The Milwaukee Bucks guard, Jennings was also fined $7,500 by the NBA once for using his Twitter whilst in the locker-room after a Bucks away fixture.

Another example came in mid-July, when the Miami Heat’s LeBron James joined the Twitter revolution, and in four short months, has amassed over a million followers. Lebron’s page has come under scrutiny as well – with James re-tweeting all of his hate messages, once he joined the Heat from the Cleveland Cavaliers in the off-season.

“You’re always going to have people who love you and who hate you,” James said, commenting on the aforementioned hate Tweets. “I have enough motivation but I can always use a little more.”

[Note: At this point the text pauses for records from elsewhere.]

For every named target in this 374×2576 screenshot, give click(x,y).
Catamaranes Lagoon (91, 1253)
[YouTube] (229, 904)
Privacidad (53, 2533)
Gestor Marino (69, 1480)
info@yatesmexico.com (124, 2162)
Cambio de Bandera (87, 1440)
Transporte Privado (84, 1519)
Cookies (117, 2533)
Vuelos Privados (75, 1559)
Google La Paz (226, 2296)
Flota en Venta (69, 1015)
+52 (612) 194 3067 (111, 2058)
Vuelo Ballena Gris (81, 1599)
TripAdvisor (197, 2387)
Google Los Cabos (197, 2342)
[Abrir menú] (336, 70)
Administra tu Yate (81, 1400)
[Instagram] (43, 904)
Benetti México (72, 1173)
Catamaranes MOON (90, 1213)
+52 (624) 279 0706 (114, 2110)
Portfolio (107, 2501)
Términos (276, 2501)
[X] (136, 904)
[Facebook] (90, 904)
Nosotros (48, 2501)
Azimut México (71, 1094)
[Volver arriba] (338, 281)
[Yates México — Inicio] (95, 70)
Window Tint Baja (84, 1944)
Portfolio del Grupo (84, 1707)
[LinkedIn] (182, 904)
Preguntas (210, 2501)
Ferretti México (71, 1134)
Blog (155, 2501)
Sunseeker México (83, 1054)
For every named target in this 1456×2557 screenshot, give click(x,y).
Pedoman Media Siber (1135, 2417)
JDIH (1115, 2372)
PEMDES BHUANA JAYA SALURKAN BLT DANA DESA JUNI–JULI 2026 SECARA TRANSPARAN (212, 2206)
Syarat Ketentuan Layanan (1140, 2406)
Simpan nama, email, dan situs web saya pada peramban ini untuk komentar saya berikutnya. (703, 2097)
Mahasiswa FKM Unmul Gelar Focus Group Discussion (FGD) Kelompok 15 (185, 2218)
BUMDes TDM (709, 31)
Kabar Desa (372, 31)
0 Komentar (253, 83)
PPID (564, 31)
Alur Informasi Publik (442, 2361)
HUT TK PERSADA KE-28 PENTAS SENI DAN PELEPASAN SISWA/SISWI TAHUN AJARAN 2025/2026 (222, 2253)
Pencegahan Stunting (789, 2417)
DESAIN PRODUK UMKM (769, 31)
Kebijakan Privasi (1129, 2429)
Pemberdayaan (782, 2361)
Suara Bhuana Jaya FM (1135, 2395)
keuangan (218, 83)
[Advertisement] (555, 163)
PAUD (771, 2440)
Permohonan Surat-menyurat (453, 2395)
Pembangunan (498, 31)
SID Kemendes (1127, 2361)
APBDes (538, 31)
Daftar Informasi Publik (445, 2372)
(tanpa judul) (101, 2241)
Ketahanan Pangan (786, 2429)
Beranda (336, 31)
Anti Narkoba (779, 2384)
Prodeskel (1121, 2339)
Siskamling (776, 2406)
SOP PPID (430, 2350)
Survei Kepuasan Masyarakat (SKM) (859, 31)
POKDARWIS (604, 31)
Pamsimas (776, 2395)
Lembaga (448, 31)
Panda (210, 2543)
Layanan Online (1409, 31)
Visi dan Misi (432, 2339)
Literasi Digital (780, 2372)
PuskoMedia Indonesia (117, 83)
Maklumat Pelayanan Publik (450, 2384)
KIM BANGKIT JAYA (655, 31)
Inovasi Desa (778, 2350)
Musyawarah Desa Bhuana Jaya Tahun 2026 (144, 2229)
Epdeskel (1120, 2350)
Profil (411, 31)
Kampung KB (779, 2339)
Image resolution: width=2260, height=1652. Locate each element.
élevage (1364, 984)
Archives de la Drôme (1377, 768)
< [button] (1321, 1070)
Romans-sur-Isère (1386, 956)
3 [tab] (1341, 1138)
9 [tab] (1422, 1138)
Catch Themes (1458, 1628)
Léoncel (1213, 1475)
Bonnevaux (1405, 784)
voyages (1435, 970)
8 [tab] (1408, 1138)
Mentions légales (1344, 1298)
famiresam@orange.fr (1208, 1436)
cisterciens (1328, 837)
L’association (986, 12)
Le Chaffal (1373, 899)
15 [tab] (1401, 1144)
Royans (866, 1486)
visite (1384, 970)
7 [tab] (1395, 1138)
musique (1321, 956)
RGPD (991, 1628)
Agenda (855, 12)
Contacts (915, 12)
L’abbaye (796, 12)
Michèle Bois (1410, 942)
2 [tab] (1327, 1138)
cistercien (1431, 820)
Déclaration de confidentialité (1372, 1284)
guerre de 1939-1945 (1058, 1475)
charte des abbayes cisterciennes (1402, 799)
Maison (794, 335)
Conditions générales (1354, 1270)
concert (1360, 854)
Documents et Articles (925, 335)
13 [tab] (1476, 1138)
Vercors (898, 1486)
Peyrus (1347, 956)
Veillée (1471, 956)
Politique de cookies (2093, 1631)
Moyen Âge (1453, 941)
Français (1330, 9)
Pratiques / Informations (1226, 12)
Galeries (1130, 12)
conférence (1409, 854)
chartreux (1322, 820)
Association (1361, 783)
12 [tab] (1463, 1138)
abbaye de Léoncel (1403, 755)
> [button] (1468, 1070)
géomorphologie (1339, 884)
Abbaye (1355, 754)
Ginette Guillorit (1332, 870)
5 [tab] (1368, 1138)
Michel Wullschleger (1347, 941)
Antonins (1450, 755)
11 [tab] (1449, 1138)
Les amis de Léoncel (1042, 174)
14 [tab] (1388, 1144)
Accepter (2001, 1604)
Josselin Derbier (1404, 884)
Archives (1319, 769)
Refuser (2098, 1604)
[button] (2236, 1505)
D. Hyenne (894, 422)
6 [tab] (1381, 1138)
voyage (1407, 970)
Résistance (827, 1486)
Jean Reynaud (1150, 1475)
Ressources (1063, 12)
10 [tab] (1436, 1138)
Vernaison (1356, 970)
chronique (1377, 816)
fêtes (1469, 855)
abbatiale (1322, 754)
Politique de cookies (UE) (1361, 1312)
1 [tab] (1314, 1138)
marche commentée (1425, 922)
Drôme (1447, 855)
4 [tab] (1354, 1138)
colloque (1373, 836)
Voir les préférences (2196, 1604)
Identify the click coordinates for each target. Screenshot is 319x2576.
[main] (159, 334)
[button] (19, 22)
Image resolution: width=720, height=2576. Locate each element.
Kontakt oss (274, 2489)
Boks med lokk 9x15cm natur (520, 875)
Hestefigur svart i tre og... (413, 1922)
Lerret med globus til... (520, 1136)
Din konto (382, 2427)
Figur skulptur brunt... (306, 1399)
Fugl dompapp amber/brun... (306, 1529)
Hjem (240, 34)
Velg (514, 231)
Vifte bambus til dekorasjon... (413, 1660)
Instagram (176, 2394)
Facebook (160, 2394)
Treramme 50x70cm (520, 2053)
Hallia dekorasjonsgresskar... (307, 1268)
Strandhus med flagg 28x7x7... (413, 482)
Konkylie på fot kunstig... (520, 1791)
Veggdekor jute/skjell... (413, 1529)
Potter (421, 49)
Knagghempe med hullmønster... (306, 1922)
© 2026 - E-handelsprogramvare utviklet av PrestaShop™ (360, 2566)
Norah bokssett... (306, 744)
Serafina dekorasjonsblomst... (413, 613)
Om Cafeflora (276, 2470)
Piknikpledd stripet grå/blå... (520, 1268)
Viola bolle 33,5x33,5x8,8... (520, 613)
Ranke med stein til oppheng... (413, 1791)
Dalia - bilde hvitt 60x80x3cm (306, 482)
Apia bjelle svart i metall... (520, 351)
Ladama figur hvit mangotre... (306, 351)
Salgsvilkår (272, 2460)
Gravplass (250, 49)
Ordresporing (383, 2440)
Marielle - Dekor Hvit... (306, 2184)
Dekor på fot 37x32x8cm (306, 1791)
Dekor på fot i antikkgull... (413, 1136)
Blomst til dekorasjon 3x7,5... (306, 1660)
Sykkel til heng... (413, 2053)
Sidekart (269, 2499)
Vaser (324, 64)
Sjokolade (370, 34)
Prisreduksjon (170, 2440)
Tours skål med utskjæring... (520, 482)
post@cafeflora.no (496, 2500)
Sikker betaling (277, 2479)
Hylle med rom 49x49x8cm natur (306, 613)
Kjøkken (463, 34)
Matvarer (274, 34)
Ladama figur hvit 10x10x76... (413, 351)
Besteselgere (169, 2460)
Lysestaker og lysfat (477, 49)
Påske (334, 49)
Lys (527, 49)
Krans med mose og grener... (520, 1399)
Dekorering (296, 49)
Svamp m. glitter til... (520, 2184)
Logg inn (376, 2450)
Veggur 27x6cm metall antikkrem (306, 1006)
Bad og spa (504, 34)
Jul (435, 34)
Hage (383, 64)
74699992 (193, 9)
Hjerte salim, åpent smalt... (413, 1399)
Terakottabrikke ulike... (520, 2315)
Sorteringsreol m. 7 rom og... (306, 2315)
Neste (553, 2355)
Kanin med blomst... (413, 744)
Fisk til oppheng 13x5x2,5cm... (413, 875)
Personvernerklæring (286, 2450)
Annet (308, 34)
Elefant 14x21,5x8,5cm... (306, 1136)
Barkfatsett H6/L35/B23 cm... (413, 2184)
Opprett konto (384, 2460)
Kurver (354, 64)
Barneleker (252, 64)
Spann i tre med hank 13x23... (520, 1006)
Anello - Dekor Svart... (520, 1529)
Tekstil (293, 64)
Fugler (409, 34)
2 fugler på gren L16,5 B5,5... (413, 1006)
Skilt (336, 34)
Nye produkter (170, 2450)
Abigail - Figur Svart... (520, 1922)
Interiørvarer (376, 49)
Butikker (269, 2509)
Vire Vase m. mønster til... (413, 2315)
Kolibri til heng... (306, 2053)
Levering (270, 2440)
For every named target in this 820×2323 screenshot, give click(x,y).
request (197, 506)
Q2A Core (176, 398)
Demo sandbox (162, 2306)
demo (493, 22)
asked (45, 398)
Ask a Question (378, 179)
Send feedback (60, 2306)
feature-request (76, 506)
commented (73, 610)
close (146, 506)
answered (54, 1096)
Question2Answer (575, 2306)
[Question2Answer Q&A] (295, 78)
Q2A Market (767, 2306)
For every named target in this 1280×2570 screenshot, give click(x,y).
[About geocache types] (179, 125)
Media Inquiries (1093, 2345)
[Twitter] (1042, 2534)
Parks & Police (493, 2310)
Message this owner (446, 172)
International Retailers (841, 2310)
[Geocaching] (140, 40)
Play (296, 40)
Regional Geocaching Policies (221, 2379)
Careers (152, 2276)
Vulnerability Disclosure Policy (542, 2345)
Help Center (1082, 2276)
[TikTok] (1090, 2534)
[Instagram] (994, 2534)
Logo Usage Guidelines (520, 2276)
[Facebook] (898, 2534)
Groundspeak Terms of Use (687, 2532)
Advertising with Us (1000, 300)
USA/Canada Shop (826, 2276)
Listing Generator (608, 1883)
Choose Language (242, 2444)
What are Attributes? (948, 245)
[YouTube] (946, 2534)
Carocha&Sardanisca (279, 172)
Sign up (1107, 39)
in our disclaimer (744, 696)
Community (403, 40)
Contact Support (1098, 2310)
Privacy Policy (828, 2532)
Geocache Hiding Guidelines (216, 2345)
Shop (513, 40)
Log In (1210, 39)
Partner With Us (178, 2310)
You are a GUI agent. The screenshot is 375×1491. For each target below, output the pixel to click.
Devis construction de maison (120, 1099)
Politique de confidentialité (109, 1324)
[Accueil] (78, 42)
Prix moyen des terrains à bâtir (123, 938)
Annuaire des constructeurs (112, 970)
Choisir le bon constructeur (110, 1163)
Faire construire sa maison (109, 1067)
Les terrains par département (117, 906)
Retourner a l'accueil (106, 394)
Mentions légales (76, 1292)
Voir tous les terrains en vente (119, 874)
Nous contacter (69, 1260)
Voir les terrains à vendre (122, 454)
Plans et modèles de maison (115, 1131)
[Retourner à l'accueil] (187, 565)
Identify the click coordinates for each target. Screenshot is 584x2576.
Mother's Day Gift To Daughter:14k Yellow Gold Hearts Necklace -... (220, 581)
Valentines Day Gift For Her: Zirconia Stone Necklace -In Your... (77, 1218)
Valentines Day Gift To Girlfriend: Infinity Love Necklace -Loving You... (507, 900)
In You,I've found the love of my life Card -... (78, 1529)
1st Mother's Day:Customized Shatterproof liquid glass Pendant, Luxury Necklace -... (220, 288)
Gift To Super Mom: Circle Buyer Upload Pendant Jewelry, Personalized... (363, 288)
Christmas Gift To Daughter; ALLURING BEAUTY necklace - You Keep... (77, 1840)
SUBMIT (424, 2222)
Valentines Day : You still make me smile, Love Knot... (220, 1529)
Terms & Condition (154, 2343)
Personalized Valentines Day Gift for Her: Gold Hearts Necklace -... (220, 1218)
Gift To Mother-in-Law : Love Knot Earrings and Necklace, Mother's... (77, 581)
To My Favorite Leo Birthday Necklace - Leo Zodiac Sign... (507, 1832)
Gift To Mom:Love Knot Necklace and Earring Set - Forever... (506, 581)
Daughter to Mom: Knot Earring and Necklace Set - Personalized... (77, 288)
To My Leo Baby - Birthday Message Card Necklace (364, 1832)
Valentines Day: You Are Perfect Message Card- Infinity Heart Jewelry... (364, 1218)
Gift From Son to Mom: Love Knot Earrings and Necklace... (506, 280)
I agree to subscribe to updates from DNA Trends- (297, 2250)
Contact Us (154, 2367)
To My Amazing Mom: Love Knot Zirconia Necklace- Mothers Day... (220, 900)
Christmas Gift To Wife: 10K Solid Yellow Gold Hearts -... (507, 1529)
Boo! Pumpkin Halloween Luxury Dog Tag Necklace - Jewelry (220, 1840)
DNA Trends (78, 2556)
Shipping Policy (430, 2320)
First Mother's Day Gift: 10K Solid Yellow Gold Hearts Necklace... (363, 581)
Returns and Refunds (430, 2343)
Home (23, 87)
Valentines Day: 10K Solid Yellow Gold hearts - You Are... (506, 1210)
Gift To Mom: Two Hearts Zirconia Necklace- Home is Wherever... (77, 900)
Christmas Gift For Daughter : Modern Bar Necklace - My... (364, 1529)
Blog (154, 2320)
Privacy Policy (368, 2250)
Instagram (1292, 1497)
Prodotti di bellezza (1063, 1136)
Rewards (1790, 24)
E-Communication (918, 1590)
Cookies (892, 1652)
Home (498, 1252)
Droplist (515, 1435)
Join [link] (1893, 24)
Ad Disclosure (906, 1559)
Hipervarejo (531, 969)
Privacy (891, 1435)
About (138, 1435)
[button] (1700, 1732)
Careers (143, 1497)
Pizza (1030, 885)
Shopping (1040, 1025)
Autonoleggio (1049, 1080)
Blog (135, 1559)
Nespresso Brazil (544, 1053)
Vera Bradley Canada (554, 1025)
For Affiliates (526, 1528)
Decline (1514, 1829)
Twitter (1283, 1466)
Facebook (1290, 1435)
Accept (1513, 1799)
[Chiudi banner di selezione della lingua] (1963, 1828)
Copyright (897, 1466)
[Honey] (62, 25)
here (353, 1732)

LeBron announced his move from Cleveland to Miami on national television, by saying: “in this fall I’m going to take my talents to South Beach and join the Miami Heat.” A move that was widely criticized, despite pulling down massive TV ratings, James’ move caused a massive stir.

After Miami suffered a home loss to the Boston Celtics earlier in the month (November), Paul Pierce poked fun at LeBron’s television statement by Tweeting: “It’s been a pleasure to bring my talents to south beach now on to Memphis.” Which brought a ton of media interest; Celtics head coach, Doc Rivers was reported to of been disappointed by Pierce’s actions. Pierce, himself denies typing those comments, claiming his Twitter account was ‘hacked.’

So now it has become apparent that NBA players have to take extra care and think about what they say next. Because something so small can lead to negative exposure the next day.